If filename is too long, it is truncated, but the last character of new filename is corrupted (before hash)

The bug appears in this configuration:
Client 2.4.11 on Windows 10 x64 (last updates installed)
Server 2.4.14 on Debian 9 (last updates installed)

Looks like some changes were made to the code earlier, but they still don’t work (I reported the bug a year ago).

Files with incorrect names are not visible by network access (if the backup folder shared using Samba).
In Midnight Commander, the filename displayed will contain a diamond with a question mark inside.
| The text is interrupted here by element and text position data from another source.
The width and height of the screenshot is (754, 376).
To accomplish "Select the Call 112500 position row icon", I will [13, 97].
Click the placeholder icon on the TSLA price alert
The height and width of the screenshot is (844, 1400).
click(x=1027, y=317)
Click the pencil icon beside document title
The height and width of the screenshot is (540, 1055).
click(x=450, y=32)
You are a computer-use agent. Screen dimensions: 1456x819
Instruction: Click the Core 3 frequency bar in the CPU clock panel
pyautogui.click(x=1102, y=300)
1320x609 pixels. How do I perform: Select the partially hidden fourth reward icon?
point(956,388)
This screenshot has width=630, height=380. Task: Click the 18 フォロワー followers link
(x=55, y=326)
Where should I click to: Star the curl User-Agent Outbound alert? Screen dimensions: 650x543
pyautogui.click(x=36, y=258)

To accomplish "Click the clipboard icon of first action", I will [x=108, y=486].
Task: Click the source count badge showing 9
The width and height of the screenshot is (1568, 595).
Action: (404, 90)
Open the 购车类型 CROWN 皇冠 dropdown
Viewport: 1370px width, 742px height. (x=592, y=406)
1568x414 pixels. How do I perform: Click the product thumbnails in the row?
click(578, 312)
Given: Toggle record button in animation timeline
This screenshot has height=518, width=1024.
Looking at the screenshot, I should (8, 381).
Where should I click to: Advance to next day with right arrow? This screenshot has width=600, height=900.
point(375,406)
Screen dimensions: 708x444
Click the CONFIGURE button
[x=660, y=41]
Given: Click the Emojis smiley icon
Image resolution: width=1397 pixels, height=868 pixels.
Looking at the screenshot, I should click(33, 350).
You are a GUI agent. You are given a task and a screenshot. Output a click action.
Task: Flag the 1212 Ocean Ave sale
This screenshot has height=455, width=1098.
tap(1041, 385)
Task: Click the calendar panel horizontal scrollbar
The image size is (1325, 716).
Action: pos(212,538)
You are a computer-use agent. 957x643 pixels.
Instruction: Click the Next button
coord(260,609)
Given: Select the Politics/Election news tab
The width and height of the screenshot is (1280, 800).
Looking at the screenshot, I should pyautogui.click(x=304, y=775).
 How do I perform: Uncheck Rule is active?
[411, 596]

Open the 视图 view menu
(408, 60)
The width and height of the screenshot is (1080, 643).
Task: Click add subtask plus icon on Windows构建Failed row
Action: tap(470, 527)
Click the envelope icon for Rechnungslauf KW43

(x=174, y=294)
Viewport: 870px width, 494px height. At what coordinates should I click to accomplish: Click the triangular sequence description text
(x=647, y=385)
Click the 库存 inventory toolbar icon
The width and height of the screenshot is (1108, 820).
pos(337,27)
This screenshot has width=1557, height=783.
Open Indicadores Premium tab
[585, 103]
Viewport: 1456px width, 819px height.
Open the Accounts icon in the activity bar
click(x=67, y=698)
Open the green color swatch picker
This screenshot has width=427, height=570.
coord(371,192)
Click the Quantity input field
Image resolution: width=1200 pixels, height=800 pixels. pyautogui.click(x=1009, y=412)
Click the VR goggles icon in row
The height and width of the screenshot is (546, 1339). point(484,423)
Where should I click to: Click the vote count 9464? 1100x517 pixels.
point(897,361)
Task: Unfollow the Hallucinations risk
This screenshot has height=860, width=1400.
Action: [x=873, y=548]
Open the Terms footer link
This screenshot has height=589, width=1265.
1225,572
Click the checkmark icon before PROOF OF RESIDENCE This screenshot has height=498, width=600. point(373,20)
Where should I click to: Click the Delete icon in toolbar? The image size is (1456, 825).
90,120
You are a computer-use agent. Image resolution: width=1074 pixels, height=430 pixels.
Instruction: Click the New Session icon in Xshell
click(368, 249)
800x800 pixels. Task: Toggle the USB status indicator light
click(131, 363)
The program hints that one UTF-8 character is corrupted.

Criticality of the bug: I think “high”. This makes it impossible to completely copy the archive over the network to another computer. Files with corrupted names will not be copied.
It will definitely be a very bad surprise.

Have you considered testing using Debian stable for the server?
I suspect there have been changes and improvements to SAMBA between oldoldstable (9) and stable (11).

Might be nothing to do with your problem, but worth testing.

Haven’t tried the new stable version of Debian. In any case, the incorrect unicode character in the names of the backed up files comes from Urbackup. It is necessary to fight with the root cause, not the consequence.

One more note. When trying to copy a file with invalid unicode characters, the system reports that the file was not found.

image
(invalid or incomplete multibyte or wide character)

What’s the output of locale on that server?
If the output doesn’t have a list of stuff ending .utf8 that could be the issue.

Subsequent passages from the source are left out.